De pronto un rayo blanco desciende desde la circunferencia blanca y se posa en una rama. Mecánicamente gira totalmente su cuello y traza el mapa de sus operaciones. Pega un salto y despluma sus alas para caer y rastrear al ciego que anda en busca de las liebres. Sobre la carretera a lo lejos, divisa un ancho corredor de muerte ingenua. Son los caídos en mal presentimiento y tiempo equivocado. Un coyote destripado yace hediondo e inerme sobre la línea del asfalto. Menuda final para un famoso teniente de las Huestes, quizás pensó, tal vez ni le importó. Siguió buscando al profugo que en su progeso nunca reparó en echar un vistazo atrás. La noche huele a miel de muertos, esa, la de los arces llorones en el cerro, cuya miel amarga atrapa a los insectos en una gota edulcórea para siempre.

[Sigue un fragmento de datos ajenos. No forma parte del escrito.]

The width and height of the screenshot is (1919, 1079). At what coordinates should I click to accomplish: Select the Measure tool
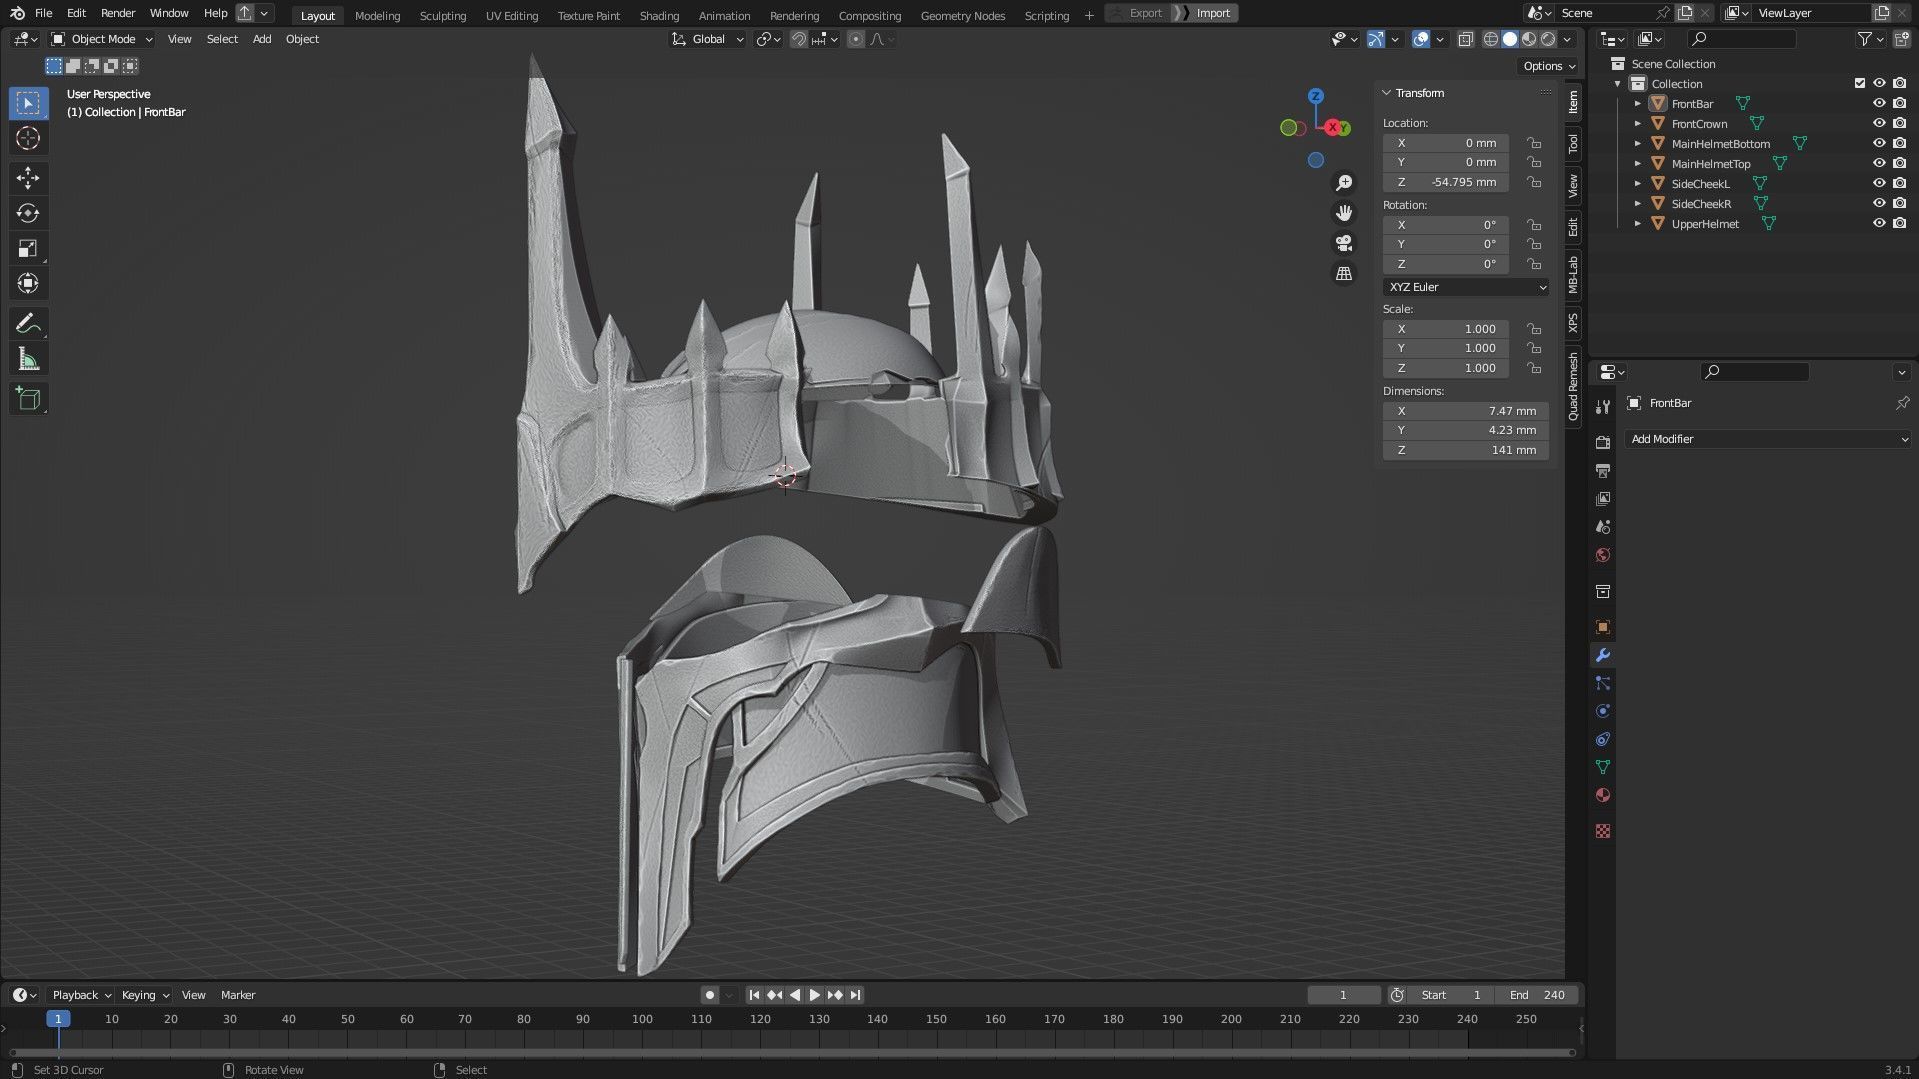click(28, 360)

Caer, pensó diciéndose a sí mismo aún con el último dejo de divinidad que ha estado desprendiendo en su rasposa piel que muda sobre las piedras y la madera muerta, caer es magullar el suelo en una lágrima oropéndola. El rocío comienza a desprenderse de las nieves eternas suspendidas en la noche y huele a viento de lumbre en un hielo oxidado.
El Agente avanzó sobre las ramas, no se iba a indignar manchar sus pies al pisar el suelo de sangre maculado por los siglos de los siglos amén de tantos muertes. En sus ojos ardía una espectral llama supina. Remozó el silencio y divisó a su reptante presa que estaba a punto de sorprender a los incautos en la cópula. Cuando ambos cazadores dispusiéronse sorprender sus objetivos, una monstruosa muralla blanca ascendió desde el suelo como una marabunta de garras y colmillos y destrozaron a los caídos del cielo. Sus sombras ahóganse bajo el brillo espeso de la bruma, lívido manto de humo atrapado en las redes de un ojo de agua en sangre condensado.